Activity. In the article on Loyola's free cancer screenings, where did this year's screening take place?

Text excerpt.
• • •

Sunday, September 22, 2019 || By Igor Studenkov || @maywoodnews
Featured image: Dr. Eva Wojcik, the chair of pathology at Loyola Medicine, right, with another physician while examining the results of a cancer screening on Sept. 7. | Natalie Battaglia/Loyola University Medicine
On Sept. 7, researchers with Loyola University Medical Center teamed up with the College of American Pathologists Foundation to offer free cervical and breast cancer screenings to at least 60 women from the west suburbs.
The hospital has been doing free screenings for the past five years. This year’s screening took place at the Loyola Outpatient Center, 2160 S. 1st Ave. in Maywood.
Dr. Eva Wojcik, the chair of pathology at Loyola Medicine, said that the hospital wanted to reach out to women who don’t have insurance and who need routine checkups.
If screenings revealed any adverse health conditions, the hospital scheduled follow-up appointments to make sure that clients got the care they need. The American Pathologists Foundation provided funding for the event.
“It is our mission as an institution to provide services to everyone who needs our help,” Wojcik said. “And I felt that this was an amazing program, because this is not like any free event. The patients are amazed that they’re being treated with such dignity and respect.”
Wojcik said that every attendee received a physical exam, a pelvic exam, a pap test and a mammogram. All analyses were completed within a day, so participants found out the results before they left.
Dr. Wojcik, left, said that the Sept. 7 event included many educational activities, in addition to screenings. | Natalie Battaglia/Loyola University Medicine
“While they’re waiting for results, there’s a lot of educational activities,” Wojcik said. “They have an opportunity to talk to the doctor about the results and about the importance of screenings. They can sit at a microscope and talk to a pathologist about cervical cancer and pep tests.”
At the end of the day, Wojcik said, the whole event reinforced the importance of early detection and a proactive attitude.
“In the 21st century, no woman should ever die of cervical cancer,” Wojcik said. “And the same applies to breast cancer. The most important [thing] is prevention, prevention, prevention.”

• • •

Provided material.
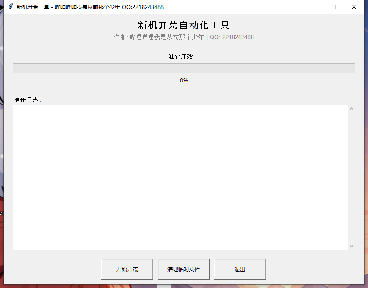This screenshot has height=288, width=368.
Task: Click the maximize icon in the title bar
Action: coord(333,7)
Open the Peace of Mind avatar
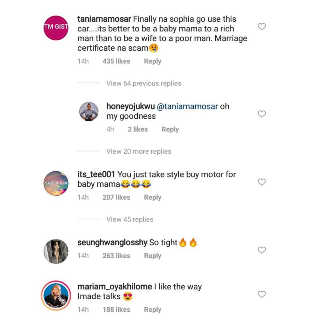Screen dimensions: 314x325 point(56,183)
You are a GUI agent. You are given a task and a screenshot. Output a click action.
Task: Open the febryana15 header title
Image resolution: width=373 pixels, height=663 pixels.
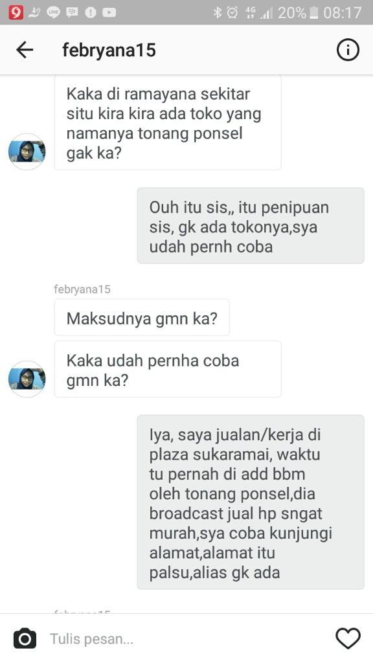click(x=109, y=50)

• • •

Task result. At the Loyola Outpatient Center, 2160 S. 1st Ave. in Maywood.